Switch "hawkish" to "combative" in the Tillerson excerpt, and give back everything from "If Rex Tillerson" down to "as a critic.)".
---------- Extracted text
If Rex Tillerson is nominated, Russia could get some very unfortunate ideas

https://www.washingtonpost.com/news/monkey-cage/wp/2016/12/12/if-rex-tillerson-is-nominated-russia-could-get-some-very-unfortunate-ideas/?utm_term=.5ba806e3fc1a

Excerpts:

The Washington Post reports that Donald Trump is likely to nominate Rex Tillerson, chief executive of ExxonMobil, to be secretary of state. John R. Bolton, a hawkish Bush administration official and fierce supporter of the 2003 Iraq War, is in line to become the deputy secretary. (Perhaps Trump sincerely considered Mitt Romney, but he may alternatively have played him, defanging Romney as a critic.)

. . .

Regardless of Tillerson’s personal virtues, his career at ExxonMobil raises significant questions. Others have covered Tillerson’s relations with Russia in great detail. In 2011, Tillerson negotiated a multibillion-dollar deal between Exxon and Russia to drill for oil, but that deal ran into trouble when Russia annexed Crimea and the Obama administration responded with sanctions on Russia. Tillerson was a vocal opponent of sanctions. It is perhaps not surprising that the Russian Duma applauds Tillerson’s candidacy. The recent controversies surrounding alleged Russian interference with the election add to concerns about Tillerson’s close relationship with key Russian politicians and leaders in the energy sector (the two tend to blend into each other).
--------------------
---------- Stored data
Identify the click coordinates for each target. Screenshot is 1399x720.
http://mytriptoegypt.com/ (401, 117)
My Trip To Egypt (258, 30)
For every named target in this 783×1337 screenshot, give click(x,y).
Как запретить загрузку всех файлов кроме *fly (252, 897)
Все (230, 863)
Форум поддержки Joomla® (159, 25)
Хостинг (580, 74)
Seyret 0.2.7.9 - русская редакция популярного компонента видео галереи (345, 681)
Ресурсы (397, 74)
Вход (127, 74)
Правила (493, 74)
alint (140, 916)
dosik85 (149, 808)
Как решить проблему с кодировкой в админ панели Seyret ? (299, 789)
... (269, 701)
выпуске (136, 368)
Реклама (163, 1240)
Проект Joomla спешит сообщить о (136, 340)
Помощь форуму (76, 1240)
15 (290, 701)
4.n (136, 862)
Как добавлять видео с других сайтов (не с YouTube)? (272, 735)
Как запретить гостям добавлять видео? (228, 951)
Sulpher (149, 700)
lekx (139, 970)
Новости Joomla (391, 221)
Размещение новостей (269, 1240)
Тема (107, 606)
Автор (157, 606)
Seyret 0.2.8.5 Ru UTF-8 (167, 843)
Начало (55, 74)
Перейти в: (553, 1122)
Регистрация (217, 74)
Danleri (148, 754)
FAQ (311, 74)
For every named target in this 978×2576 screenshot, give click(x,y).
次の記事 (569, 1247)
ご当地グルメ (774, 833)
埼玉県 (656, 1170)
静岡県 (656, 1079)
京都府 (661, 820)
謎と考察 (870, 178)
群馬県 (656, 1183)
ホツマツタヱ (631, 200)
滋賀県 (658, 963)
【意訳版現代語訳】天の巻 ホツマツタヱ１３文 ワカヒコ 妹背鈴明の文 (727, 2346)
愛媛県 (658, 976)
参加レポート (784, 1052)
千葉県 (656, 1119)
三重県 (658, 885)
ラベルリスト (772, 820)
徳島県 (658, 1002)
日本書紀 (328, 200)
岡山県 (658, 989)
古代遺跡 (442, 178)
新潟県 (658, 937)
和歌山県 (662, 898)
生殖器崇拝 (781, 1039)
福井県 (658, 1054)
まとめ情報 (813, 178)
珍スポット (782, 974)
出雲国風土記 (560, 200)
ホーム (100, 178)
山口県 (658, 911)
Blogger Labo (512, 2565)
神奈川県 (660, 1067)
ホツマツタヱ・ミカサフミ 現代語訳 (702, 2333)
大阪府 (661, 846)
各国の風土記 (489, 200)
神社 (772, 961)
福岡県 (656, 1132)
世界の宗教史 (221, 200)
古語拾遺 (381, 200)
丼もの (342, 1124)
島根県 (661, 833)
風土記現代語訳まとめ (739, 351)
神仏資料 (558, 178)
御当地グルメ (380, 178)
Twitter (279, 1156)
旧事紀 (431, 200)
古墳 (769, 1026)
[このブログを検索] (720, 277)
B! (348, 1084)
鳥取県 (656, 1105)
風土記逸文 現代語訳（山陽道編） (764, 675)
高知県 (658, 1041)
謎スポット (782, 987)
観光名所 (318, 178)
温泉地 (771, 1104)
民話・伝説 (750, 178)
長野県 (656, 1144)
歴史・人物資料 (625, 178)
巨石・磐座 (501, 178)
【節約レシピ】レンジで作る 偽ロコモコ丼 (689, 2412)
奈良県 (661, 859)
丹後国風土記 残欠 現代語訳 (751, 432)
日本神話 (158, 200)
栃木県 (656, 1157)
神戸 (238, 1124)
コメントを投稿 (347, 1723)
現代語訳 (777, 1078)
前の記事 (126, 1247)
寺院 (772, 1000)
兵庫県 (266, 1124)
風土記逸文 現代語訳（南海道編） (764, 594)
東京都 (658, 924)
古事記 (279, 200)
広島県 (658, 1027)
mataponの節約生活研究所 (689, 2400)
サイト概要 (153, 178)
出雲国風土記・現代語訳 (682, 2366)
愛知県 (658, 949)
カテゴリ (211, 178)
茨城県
--------------------
» Response
If Rex Tillerson is nominated, Russia could get some very unfortunate ideas

https://www.washingtonpost.com/news/monkey-cage/wp/2016/12/12/if-rex-tillerson-is-nominated-russia-could-get-some-very-unfortunate-ideas/?utm_term=.5ba806e3fc1a

Excerpts:

The Washington Post reports that Donald Trump is likely to nominate Rex Tillerson, chief executive of ExxonMobil, to be secretary of state. John R. Bolton, a combative Bush administration official and fierce supporter of the 2003 Iraq War, is in line to become the deputy secretary. (Perhaps Trump sincerely considered Mitt Romney, but he may alternatively have played him, defanging Romney as a critic.)